Token type constants with explicit values to avoid collisions.

Constants are assigned explicit numeric values to guarantee stability across versions. Adding new token types must not change existing values.

func (TokenType) IsAggregateFunction added in v1.6.0

func (t TokenType) IsAggregateFunction() bool

IsAggregateFunction returns true if the token type is a standard SQL aggregate function.

Covered aggregate functions: COUNT, SUM, AVG, MIN, MAX.

Note: This method covers only the five standard SQL aggregate functions. Other aggregate functions (e.g., ARRAY_AGG, STRING_AGG, JSON_AGG) are represented as TokenTypeWord or TokenTypeIdentifier tokens.

Example:

if token.Type.IsAggregateFunction() {
    // Handle aggregate function (COUNT, SUM, AVG, MIN, MAX)
}

func (TokenType) IsConstraint added in v1.6.0

func (t TokenType) IsConstraint() bool

IsConstraint returns true if the token type is a table or column constraint keyword.

Covered constraint keywords: PRIMARY, KEY, FOREIGN, REFERENCES, UNIQUE, CHECK, DEFAULT, AUTO_INCREMENT, CONSTRAINT, NOT NULL, NULLABLE.

Example:

if token.Type.IsConstraint() {
    // Handle constraint keyword (PRIMARY KEY, FOREIGN KEY, UNIQUE, CHECK, etc.)
}

func (TokenType) IsDDLKeyword added in v1.6.0

func (t TokenType) IsDDLKeyword() bool

IsDDLKeyword returns true if the token type is a Data Definition Language keyword.

Covered DDL keywords: CREATE, ALTER, DROP, TRUNCATE, TABLE, INDEX, VIEW, COLUMN, DATABASE, SCHEMA, TRIGGER.

Example:

if token.Type.IsDDLKeyword() {
    // Handle DDL keyword (CREATE, ALTER, DROP, TABLE, etc.)
}

func (TokenType) IsDMLKeyword added in v1.6.0

func (t TokenType) IsDMLKeyword() bool

IsDMLKeyword returns true if the token type is a Data Manipulation Language keyword.

Covered DML keywords: SELECT, INSERT, UPDATE, DELETE, INTO, VALUES, SET, FROM, WHERE.

Example:

if token.Type.IsDMLKeyword() {
    // Handle DML keyword (SELECT, INSERT, UPDATE, DELETE, etc.)
}

func (TokenType) IsDataType added in v1.6.0

func (t TokenType) IsDataType() bool

IsDataType returns true if the token type is a SQL data type.
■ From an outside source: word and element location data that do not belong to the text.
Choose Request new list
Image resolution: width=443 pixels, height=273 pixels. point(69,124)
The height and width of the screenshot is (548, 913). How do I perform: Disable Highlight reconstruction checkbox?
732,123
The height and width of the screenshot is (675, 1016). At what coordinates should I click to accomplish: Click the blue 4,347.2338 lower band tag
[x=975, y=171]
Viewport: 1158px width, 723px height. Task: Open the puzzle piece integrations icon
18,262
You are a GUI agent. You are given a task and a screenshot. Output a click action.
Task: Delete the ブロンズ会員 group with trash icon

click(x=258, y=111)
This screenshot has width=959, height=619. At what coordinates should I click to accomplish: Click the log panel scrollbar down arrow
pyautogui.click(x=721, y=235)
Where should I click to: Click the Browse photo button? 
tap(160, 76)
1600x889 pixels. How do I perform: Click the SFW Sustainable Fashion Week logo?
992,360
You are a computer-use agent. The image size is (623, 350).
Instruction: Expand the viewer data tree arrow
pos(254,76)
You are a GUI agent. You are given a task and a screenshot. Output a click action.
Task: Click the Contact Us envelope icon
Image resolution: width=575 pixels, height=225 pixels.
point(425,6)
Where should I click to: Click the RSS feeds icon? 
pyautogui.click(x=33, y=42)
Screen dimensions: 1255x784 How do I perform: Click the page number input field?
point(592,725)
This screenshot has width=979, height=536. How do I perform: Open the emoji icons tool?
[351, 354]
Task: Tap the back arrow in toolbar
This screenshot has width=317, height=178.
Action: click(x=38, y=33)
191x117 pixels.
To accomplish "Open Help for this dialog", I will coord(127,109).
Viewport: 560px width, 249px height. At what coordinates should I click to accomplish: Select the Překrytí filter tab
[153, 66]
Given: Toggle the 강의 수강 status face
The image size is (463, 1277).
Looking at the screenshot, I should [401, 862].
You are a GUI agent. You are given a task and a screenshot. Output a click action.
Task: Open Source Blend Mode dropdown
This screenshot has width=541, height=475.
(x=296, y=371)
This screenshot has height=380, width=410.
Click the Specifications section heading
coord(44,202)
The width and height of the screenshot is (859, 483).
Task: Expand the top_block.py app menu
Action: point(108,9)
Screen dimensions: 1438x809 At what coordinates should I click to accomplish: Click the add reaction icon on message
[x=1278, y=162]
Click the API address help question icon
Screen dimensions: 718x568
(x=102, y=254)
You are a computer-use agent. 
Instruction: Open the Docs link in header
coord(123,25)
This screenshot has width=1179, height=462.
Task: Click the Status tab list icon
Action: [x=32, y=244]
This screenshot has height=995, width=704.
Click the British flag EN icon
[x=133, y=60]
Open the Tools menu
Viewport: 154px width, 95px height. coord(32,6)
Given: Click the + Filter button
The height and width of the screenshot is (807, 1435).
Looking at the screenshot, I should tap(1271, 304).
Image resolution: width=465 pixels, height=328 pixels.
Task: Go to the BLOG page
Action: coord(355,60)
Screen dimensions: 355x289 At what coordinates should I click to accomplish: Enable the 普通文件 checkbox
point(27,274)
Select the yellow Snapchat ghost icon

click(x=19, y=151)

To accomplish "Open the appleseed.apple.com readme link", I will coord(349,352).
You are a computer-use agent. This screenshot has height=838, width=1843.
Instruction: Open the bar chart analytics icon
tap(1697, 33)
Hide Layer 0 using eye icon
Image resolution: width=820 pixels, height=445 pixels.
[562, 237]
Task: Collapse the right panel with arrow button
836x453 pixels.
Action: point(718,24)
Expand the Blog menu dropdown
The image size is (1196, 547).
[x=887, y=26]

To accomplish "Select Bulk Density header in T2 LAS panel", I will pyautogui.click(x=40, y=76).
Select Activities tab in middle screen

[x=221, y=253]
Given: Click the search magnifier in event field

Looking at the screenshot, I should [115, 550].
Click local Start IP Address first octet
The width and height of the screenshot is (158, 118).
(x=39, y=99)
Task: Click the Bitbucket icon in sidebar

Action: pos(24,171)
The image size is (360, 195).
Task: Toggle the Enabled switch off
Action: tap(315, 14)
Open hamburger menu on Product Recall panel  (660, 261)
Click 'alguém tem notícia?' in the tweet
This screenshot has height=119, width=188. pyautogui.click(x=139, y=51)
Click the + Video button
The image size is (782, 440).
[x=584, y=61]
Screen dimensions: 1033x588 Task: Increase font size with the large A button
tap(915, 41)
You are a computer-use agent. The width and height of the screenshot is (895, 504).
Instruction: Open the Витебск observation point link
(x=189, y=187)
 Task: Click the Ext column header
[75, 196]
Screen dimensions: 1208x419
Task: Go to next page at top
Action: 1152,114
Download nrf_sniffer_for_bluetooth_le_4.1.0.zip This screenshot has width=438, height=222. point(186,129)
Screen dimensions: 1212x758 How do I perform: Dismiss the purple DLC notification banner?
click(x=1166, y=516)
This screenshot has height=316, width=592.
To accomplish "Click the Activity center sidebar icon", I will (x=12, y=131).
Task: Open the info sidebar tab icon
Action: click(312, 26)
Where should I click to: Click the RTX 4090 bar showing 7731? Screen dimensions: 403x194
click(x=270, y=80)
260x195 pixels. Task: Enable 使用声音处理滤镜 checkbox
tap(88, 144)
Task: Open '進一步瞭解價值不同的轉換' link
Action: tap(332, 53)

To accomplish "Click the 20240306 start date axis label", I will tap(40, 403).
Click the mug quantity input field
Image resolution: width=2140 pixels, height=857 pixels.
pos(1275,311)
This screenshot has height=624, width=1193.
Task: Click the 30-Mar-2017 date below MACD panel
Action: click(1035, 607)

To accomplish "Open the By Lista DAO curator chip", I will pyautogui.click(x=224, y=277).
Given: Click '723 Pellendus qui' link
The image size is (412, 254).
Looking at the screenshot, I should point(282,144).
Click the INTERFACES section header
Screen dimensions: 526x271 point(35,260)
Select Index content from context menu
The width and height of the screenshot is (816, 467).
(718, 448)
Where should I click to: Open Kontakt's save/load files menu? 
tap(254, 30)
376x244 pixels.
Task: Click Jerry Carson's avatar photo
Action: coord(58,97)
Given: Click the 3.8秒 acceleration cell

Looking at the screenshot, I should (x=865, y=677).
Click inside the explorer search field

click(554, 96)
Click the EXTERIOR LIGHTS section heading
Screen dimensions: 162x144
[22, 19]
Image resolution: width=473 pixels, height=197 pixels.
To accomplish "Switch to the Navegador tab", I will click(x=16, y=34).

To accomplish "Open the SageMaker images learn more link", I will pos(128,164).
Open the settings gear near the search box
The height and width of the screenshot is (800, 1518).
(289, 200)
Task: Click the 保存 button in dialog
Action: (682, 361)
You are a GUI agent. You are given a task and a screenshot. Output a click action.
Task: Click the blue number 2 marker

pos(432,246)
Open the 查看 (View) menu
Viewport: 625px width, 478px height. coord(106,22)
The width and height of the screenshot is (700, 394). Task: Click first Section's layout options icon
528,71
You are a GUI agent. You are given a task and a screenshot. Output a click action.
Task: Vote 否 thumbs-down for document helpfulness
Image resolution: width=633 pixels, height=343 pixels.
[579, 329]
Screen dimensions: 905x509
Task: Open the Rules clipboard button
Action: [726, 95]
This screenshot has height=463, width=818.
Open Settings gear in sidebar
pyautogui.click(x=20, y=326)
Uses range-based checking for O(1) performance.

Example:

if token.Type.IsDataType() {
    // Handle data type token (INT, VARCHAR, BOOLEAN, etc.)
}

func (TokenType) IsJoinKeyword added in v1.6.0

func (t TokenType) IsJoinKeyword() bool

IsJoinKeyword returns true if the token type is a JOIN-related keyword.

Covered JOIN keywords: JOIN, INNER, LEFT, RIGHT, OUTER, CROSS, NATURAL, FULL, INNER JOIN, LEFT JOIN, RIGHT JOIN, OUTER JOIN, FULL JOIN, CROSS JOIN, ON, USING.

Example:

if token.Type.IsJoinKeyword() {
    // Handle JOIN keyword (JOIN, INNER, LEFT, RIGHT, ON, USING, etc.)
}

func (TokenType) IsKeyword added in v1.6.0

func (t TokenType) IsKeyword() bool

IsKeyword returns true if the token type is a SQL keyword. Uses range-based checking for O(1) performance (~0.24ns/op).

Example:

if token.Type.IsKeyword() {
    // Handle SQL keyword token
}

func (TokenType) IsLiteral added in v1.6.0

func (t TokenType) IsLiteral() bool

IsLiteral returns true if the token type is a literal value. Includes identifiers, numbers, strings, and boolean/null literals.

Example:

if token.Type.IsLiteral() {
    // Handle literal value (identifier, number, string, true/false/null)
}

func (TokenType) IsOperator added in v1.6.0

func (t TokenType) IsOperator() bool

IsOperator returns true if the token type is an operator. Uses range-based checking for O(1) performance.

Example:

if token.Type.IsOperator() {
    // Handle operator token (e.g., +, -, *, /, etc.)
}

func (TokenType) IsSetOperation added in v1.6.0

func (t TokenType) IsSetOperation() bool

IsSetOperation returns true if the token type is a set operation keyword.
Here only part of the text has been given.